2015/02/06 本日の日本経済新聞より「目覚める資本 質を磨く(3)報酬に自社株導入数 275社 株主と社員目線合わせ」

今日の日経注目記事は、日本経済新聞の1面にある「目覚める資本 質を磨く(3)報酬に自社株導入数 275社 株主と社員目線合わせ」です。





 「最優秀賞には500株を贈呈します」。カルビーが毎年、会社の業績に大きく貢献した社員をたたえる表彰式で今年度、新しい賞品が加わった。自社株だ。

UTホールディングスは5年勤務した社員に報酬として自社株を配る(東京都品川区)

賞金より株選択

 受け取ったのは営業担当の川瀬雅也(40)。ディスカウントストアのドンキホーテホールディングスなどが取引先で、売上高を1年で7億円伸ばした。賞金100万円を現金でもらう手もあったが、自社株をあえて選んだ。妻から「面白そう」との後押しもあった。

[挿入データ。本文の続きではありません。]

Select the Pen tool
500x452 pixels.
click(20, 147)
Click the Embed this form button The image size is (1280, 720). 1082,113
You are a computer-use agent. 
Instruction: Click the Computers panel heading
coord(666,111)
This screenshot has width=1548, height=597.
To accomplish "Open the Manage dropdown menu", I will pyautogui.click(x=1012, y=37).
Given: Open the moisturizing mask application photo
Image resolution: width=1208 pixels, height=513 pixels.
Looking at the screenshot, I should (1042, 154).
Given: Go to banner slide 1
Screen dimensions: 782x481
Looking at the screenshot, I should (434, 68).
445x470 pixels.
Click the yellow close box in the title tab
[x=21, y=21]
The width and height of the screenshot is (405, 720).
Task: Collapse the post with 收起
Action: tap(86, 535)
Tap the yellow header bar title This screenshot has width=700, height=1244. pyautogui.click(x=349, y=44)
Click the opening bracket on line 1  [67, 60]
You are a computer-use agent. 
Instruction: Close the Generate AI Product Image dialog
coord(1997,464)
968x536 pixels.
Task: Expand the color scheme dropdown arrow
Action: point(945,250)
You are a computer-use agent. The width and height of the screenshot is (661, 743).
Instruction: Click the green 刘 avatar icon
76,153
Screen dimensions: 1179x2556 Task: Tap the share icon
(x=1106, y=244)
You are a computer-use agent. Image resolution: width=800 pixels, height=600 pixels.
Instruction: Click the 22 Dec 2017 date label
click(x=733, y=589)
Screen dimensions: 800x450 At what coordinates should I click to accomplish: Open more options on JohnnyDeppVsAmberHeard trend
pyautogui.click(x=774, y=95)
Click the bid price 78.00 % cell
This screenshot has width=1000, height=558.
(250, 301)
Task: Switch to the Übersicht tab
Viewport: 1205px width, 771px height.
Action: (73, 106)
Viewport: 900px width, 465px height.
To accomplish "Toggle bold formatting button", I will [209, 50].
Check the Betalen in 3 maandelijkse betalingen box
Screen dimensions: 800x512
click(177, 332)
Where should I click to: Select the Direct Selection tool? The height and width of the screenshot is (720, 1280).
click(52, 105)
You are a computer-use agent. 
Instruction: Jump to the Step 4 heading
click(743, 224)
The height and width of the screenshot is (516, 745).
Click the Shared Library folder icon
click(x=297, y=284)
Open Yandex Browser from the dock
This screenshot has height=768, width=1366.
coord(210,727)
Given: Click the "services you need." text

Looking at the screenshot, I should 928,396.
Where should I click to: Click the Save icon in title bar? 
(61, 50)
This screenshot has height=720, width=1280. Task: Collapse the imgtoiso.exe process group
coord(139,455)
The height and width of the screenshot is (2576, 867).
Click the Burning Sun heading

 上級執行役員の外波山昇志(57)は「会社が利益を出して株価が上がれば、社員も報われる仕組みづくりだ」と話す。実際、川瀬も「気にしたことのなかった株価を毎日見るようになった」。業績が好調なカルビーの株価は1年で8割高。今の株価なら、川瀬の持つ時価は210万円になる。

 社員の目線と株式市場の目線を合わせたい。給料か利益かを取り合う関係でない道を企業が探っている。特にここ2年の株価の反転で、より前向きに意味を込められるようになった。

 1月23日、製造業向けに人材を派遣するUTホールディングスの本社に新入社員らが集まっていた。「5年後には皆さんも株主になってもらいます」。将来の報酬に、現金ではなく自社株を組み入れたESOPと呼ぶ従業員向けの持ち株制度の説明だった。

 人材派遣業は社員の入れ替わりが多い。「会社と一体感を持ってもらいたい」と社長の若山陽一(43)が2012年に導入。5年勤めた社員に1千株を渡し、経営への参加意識を引き出す狙いだ。給与明細には時価が毎月書き込まれ、増えたり減ったりする。

 ESOPの第1号は10年前に登場、業績連動の報酬や退職金制度などの手段として採用は昨年末で275社に広がった。株価の低迷が続くと機能しにくいが、株高へ期待が生まれれば好循環の輪がつながる。

 株主であることと社員であることを、もっと重ね合わせる仕組みをとるのが医療機器のニプロだ。物差しは自己資本利益率(ROE)。資本の効率性を示すこの指標が上がれば、社員の賞与も連動して増える。

 ニプロ単体のROEが3.33%なら月例給与の4カ月分が賞与。これが10%になれば8カ月分をもらえる。13年度のROEは8%。心臓外科製品が伸び、海外の開拓も進む。株価もここ2年で5割上げた。「社員のがんばりと株価が目に見えてつながるサイクルに入ってきた」のが取締役の中村秀人(56)の実感だ。

事業への参加証

 日々の株価がない非上場会社も株式の生かし方がある。ファスナーのYKK。会長の吉田忠裕(68)は「株は事業への参加証」という。従業員持ち株会が筆頭株主で18.2%を持つ。

 創業者の父、忠雄は「従業員は労働者であり経営者である」と説いた。年に2回、持ち株会と経営陣の会合には社員約2千人が参加する。「率直な意見に刺激を受ける」と吉田。売れば関係も切れる単なる株主よりも、経営に厳しい。

 外国人株主が増えるなど資本の保有構造はより複雑になった。「だからこそ企業の文化を理解し連帯できる株主の必要性が認められる」と甲南大学特別客員教授の加護野忠男(67)はいう。社員と株主、経営者が同じ方を向いた価値の高め方がある。